[THE TASK]: Within the data that follows, set down exactly the lines from the one containing "Open the 寬高比 16:9 dropdown" through the one containing "Task: Click the 21/tcp port entry", both ends included.
+ + + + + + +
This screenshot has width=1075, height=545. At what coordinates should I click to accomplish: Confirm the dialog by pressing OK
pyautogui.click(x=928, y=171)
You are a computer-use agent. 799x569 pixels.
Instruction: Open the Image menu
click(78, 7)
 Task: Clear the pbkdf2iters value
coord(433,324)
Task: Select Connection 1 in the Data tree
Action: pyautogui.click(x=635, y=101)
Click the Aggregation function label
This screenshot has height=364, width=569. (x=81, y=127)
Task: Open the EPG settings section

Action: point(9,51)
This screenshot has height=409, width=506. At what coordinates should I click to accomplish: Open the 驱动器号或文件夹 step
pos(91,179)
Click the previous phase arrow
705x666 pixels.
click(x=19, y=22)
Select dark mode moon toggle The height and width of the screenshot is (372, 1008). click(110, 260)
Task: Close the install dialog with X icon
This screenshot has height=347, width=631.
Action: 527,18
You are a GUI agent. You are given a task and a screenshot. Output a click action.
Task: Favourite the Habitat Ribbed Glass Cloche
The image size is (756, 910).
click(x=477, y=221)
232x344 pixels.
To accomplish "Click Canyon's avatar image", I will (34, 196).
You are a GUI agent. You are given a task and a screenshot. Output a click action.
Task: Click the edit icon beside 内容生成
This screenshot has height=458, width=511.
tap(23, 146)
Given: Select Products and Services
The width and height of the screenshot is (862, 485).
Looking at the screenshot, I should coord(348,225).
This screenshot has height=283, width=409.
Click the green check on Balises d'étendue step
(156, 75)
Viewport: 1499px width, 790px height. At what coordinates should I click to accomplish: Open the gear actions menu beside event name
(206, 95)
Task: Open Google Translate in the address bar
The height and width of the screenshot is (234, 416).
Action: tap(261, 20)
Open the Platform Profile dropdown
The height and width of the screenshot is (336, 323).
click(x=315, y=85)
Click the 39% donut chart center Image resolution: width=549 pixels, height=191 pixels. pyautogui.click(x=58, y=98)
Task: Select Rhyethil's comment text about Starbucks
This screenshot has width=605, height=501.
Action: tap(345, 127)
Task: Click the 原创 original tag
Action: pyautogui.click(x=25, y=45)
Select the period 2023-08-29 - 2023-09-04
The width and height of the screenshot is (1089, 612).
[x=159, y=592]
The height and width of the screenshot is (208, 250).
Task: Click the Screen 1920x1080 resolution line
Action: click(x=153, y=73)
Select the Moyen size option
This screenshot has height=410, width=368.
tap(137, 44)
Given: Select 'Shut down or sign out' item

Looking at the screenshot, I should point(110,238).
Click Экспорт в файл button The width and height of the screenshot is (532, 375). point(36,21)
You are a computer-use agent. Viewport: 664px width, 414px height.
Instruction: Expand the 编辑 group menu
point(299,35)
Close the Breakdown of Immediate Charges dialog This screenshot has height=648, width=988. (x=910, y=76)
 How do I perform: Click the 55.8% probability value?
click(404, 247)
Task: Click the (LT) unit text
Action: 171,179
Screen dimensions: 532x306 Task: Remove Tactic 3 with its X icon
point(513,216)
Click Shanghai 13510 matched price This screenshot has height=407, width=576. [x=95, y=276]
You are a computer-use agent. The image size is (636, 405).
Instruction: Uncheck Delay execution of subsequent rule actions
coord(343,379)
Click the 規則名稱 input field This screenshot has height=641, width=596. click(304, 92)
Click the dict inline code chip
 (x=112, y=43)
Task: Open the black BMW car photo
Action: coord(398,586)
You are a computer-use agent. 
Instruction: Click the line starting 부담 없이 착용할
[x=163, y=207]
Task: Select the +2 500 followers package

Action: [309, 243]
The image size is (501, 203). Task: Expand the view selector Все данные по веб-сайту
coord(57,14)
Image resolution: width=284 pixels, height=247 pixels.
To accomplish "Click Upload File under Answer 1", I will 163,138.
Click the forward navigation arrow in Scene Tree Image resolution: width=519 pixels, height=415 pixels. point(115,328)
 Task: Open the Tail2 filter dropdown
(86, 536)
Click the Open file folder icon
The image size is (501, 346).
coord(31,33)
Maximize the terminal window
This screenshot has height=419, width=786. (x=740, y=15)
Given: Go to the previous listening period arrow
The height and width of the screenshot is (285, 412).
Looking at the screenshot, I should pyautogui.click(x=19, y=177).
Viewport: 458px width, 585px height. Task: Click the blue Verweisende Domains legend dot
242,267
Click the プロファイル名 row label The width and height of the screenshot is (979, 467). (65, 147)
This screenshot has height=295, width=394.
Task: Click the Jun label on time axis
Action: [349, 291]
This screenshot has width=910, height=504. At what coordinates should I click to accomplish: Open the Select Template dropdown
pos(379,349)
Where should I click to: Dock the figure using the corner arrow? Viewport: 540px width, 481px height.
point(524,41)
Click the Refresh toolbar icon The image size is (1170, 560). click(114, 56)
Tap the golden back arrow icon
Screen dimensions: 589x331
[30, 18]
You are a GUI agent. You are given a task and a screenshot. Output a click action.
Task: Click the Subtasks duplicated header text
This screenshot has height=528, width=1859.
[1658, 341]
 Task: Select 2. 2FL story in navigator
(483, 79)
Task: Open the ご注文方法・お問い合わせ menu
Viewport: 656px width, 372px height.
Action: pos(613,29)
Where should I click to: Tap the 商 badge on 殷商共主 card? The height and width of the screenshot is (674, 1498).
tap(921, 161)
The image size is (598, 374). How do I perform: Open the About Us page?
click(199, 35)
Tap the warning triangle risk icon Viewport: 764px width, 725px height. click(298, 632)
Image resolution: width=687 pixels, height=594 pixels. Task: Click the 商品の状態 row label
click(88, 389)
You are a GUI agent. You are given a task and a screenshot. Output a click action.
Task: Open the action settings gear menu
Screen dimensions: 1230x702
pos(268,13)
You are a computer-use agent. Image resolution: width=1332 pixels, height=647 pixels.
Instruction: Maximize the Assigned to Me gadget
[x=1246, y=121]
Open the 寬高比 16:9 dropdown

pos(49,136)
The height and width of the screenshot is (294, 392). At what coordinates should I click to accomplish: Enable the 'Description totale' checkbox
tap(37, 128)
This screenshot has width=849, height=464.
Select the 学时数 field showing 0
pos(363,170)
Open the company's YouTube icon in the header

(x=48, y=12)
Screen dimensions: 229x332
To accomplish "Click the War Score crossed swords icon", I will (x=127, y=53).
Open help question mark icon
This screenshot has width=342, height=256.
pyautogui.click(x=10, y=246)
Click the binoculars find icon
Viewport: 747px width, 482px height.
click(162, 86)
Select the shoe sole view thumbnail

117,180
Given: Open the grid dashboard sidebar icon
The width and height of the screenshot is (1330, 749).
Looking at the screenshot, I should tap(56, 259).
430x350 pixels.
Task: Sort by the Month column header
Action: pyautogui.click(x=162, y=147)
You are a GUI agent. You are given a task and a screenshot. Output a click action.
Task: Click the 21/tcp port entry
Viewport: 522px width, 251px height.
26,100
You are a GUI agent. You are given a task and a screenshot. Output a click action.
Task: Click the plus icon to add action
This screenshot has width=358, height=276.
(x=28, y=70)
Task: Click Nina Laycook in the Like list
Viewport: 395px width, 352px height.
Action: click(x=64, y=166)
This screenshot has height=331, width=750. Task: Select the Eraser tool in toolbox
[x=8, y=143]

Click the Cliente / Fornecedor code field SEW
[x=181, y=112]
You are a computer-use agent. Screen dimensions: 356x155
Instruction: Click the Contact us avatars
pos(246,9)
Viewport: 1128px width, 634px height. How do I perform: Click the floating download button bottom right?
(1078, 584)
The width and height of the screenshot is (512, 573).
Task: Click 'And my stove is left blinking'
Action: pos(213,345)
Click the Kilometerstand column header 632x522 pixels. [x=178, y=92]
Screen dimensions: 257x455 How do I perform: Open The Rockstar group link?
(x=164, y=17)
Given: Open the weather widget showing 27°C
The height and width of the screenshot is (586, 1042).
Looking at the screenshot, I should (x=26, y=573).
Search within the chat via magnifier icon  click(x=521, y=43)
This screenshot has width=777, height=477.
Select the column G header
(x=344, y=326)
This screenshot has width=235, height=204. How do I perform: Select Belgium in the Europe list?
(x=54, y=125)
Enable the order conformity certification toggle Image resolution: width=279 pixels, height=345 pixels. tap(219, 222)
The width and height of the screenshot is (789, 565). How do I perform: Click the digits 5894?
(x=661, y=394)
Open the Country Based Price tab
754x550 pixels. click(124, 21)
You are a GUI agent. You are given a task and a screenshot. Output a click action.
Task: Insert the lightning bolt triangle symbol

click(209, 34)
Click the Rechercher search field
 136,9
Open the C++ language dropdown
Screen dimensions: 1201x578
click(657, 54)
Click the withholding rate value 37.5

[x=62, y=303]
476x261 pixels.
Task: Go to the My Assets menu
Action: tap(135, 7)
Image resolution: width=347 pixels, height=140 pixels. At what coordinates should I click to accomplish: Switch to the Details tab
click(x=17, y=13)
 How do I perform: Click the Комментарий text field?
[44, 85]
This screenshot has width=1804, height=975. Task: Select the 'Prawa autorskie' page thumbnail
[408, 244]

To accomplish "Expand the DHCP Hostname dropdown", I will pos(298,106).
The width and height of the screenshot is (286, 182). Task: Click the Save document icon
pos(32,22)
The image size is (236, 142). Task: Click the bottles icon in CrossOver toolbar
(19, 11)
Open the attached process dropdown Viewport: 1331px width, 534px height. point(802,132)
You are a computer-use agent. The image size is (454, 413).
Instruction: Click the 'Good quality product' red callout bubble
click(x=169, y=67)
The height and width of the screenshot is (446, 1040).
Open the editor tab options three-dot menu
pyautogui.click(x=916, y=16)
+ + + + + + +
[EXERCISE RESULT]:
Open the 寬高比 16:9 dropdown

pos(49,136)
The height and width of the screenshot is (294, 392). At what coordinates should I click to accomplish: Enable the 'Description totale' checkbox
tap(37, 128)
This screenshot has width=849, height=464.
Select the 学时数 field showing 0
pos(363,170)
Open the company's YouTube icon in the header

(x=48, y=12)
Screen dimensions: 229x332
To accomplish "Click the War Score crossed swords icon", I will (x=127, y=53).
Open help question mark icon
This screenshot has width=342, height=256.
pyautogui.click(x=10, y=246)
Click the binoculars find icon
Viewport: 747px width, 482px height.
click(162, 86)
Select the shoe sole view thumbnail

117,180
Given: Open the grid dashboard sidebar icon
The width and height of the screenshot is (1330, 749).
Looking at the screenshot, I should tap(56, 259).
430x350 pixels.
Task: Sort by the Month column header
Action: pyautogui.click(x=162, y=147)
You are a GUI agent. You are given a task and a screenshot. Output a click action.
Task: Click the 21/tcp port entry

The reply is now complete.